El único dato que conocemos es que había allí seis tinajas de piedra. Jesús ordenó llenar las tinajas con agua, para convertirla en vino. En cada tinaja cabían dos cántaros, de manera que tenemos doce cántaros. El cántaro tenía capacidad para cuarenta litros, por lo que el Dr. Rodríguez Cabezas, padre del pregonero, al multiplicar doce por cuarenta, deduce que se llenaron los recipientes con 480 litros, que divididos por los tres cuartos de litro que suele albergar una botella, da un total de 680 botellas. Imaginemos que cada comensal había consumido dos botellas. Es decir, dividiendo 680 botellas por dos, obtenemos que el número de invitados a las Bodas de Caná fue de 340.

Lo que tampoco cuenta el Nuevo Testamento de San Juan, ni siquiera mi padre, es que el vino más aclamado de los que se sirvió en tan famosa boda, tal como demuestra un pergamino recientemente hallado en una remota cueva de Galilea… ¡Era de denominación de origen de Mollina! Vale, esto último me lo he inventado, pero a ver quién es el guapo que demuestra lo contrario. Ya decía el poeta Keats que “Lo que la imaginación percibe como belleza, debe de ser la verdad”.

La fantasía es libre. También se ofrece en la Ópera de Rossini “La Cenicienta” –y esto sí es cierto- un magnífico premio al que más vino de Málaga fuera capaz de beber, lo cual explica el misterio sobre por qué el príncipe del cuento es incapaz de reconocer a su amada y ha de recurrir al truco de ir probando el zapatito de cristal de muchacha en muchacha, tal sería la real cogorza de su Alteza.

Mollina empezó a existir en mi mente alrededor de mis quince años. Hay lugares que van siempre asociados a una persona. No podemos pensar en Alpandeire sin imaginarnos a Fray Leopoldo, y en cuanto se nos nombra Transilvania nos aparece el siniestro Conde Drácula Mollina lo asocié pronto a mi amigo Fernando, mollinato de pro, al que el azar quiso situar, durante tres años, como compañero de banca en el colegio. Nos compenetrábamos bien, él era un hacha en Historia y a mí me gustaba la literatura, así que me chivaba en los exámenes la invasión napoleónica y yo le pasaba a escondidas en un papel las obras de Buero Vallejo. Los pueblos de tus amigos son como pueblos suplentes de los propios, por si desaparece, por si un ovni lo abduce o cae un misil de Kin Jong Un y te quedas sin pueblo. El pueblo de Fernando era mi pueblo suplente. Me trajo por primera vez en unas vacaciones, con el saco lleno de todo el tiempo del mundo, a jugar a los arqueólogos en no sé qué paraje del campo mollinato. Me aseguraba que sólo escarbando un poco en las tripas de la tierra, como hacíamos con las coquinas en la orilla de la playa del Rincón, aparecerían cuchillos neolíticos y vasos romanos en tal cantidad que podríamos haber colocado la cubertería para los 340 invitados de las Bodas de Caná. Sin embargo, lo único valioso que apareció por allí fue María, la hija de unos emigrantes que volvían al pueblo cada verano desde Cataluña, que llegó conduciendo su bici, con sus ojazos azules. Fernando y yo no nos batimos en duelo por ella porque, afortunadamente, no encontramos cuchillos neolíticos con los que luchar.

- Bloque de datos -
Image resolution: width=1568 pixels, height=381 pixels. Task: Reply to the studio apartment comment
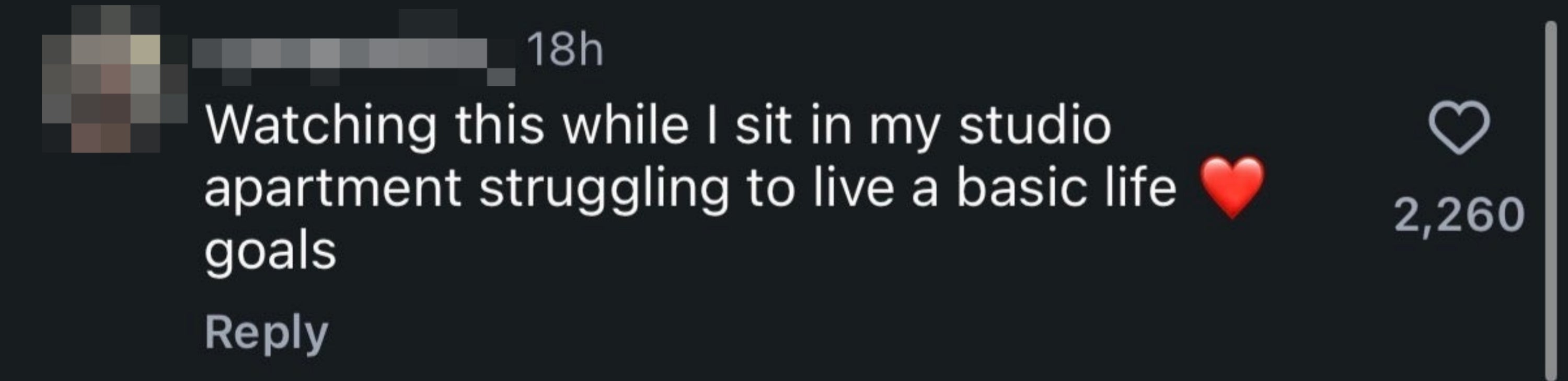(266, 332)
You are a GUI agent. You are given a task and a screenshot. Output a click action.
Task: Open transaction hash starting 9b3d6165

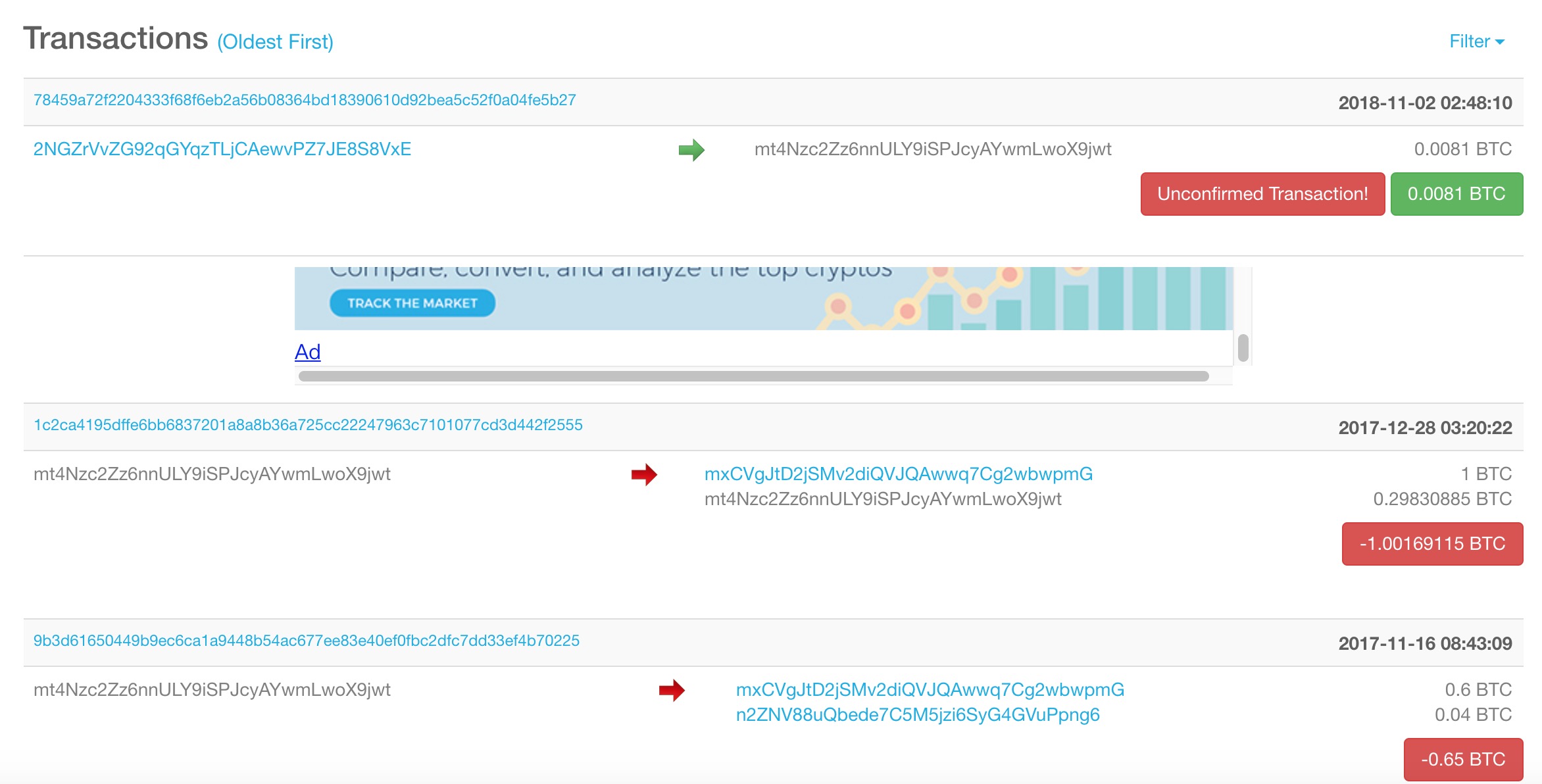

- Ejercicio breve A -
Copia del texto sobre Mollina el fragmento que va desde "Lo que tampoco" hasta "de su Alteza.".
- Ejercicio breve B -
Responde estas preguntas según el texto sobre Mollina:
(i) ¿Cuántas tinajas de piedra había en las Bodas de Caná?
(ii) ¿En qué ópera de Rossini se ofrece un premio al que más vino de Málaga fuera capaz de beber?
(iii) ¿Desde dónde volvían cada verano al pueblo los padres de María?
- Ejercicio breve C -
Escribe la continuación del texto sobre Mollina a partir de su última oración.

- Respuesta escrita A -
Lo que tampoco cuenta el Nuevo Testamento de San Juan, ni siquiera mi padre, es que el vino más aclamado de los que se sirvió en tan famosa boda, tal como demuestra un pergamino recientemente hallado en una remota cueva de Galilea… ¡Era de denominación de origen de Mollina! Vale, esto último me lo he inventado, pero a ver quién es el guapo que demuestra lo contrario. Ya decía el poeta Keats que “Lo que la imaginación percibe como belleza, debe de ser la verdad”.

La fantasía es libre. También se ofrece en la Ópera de Rossini “La Cenicienta” –y esto sí es cierto- un magnífico premio al que más vino de Málaga fuera capaz de beber, lo cual explica el misterio sobre por qué el príncipe del cuento es incapaz de reconocer a su amada y ha de recurrir al truco de ir probando el zapatito de cristal de muchacha en muchacha, tal sería la real cogorza de su Alteza.

- Respuesta escrita B -
(i) Seis.
(ii) En "La Cenicienta".
(iii) Desde Cataluña.

- Respuesta escrita C -
Vine algunas otras veces, la última a dar una charla, enviado por mis amigos de la Asociación de Voluntarios de Oncología Infantil, sobre niños, magia y risas, al Ceulaj, una especie de ONU campesina, una torre de Babel donde los jóvenes hablan todos los idiomas con ese acento que tenéis en Mollina tan característico, ese acento que es la suma de todos los acentos, como

sucede en cada cruce de caminos. Porque Mollina está en medio de todos los caminos, seguramente el que inventó Mollina la puso ahí donde está por no saber decidirse qué sendero coger de cuantos salen de aquí. Por eso me dice Fernando que por aquí pasó todo el mundo: Seguramente Julio César cuando decidió que le sobraba un Pompeyo en el Imperio, quizá Asdrúbal, para decirle cuatro palabritas cartaginesas a Escipión, puede que los Reyes Católicos y, si no atravesó Mollina Phileas Fogg, el protagonista de "La vuelta al Mundo en 80 días", fue por no entretenerse en la Feria de la Vendimia y poder llegar a tiempo a Londres y cumplir su reto.

Es habitual que lo fantástico ocurra cuando, como en Mollina, tan cerca de Granada, Málaga, Sevilla y Córdoba, se juntan los caminos. Fue en una encrucijada, por el Mississippi, donde cuenta la leyenda que Robert Johnson, hasta entonces un mediocre guitarrista de blues de comienzos del siglo pasado, se encontró al diablo, que le ofreció un pacto: Le convertiría en el mejor músico de su tiempo a cambio de disponer de su alma. Así sucedió, cuando el maligno tomó su guitarra y la afinó, Robert Johnson se convirtió en un virtuoso y hoy aparece destacado en todos los libros sobre jazz e incluso en algunos pregones de la vendimia.

Fue en otro cruce que se dividía en muchos otros en el que, en el aún más disparatado País de las Maravillas, la Alicia del cuento dialoga con el gato de Chesire y le pregunta por el camino que ha de tomar. El gato respondió:

-Eso depende en gran parte del sitio al que quieras llegar.

-¡No me importa el sitio...! -dijo Alicia.

-Entonces, tampoco importa mucho el camino que tomes -dijo el Gato.

-Siempre que llegue a alguna parte -añadió Alicia.

-¡Oh! Siempre llegarás a alguna parte, si caminas lo suficiente -aseguró el gato.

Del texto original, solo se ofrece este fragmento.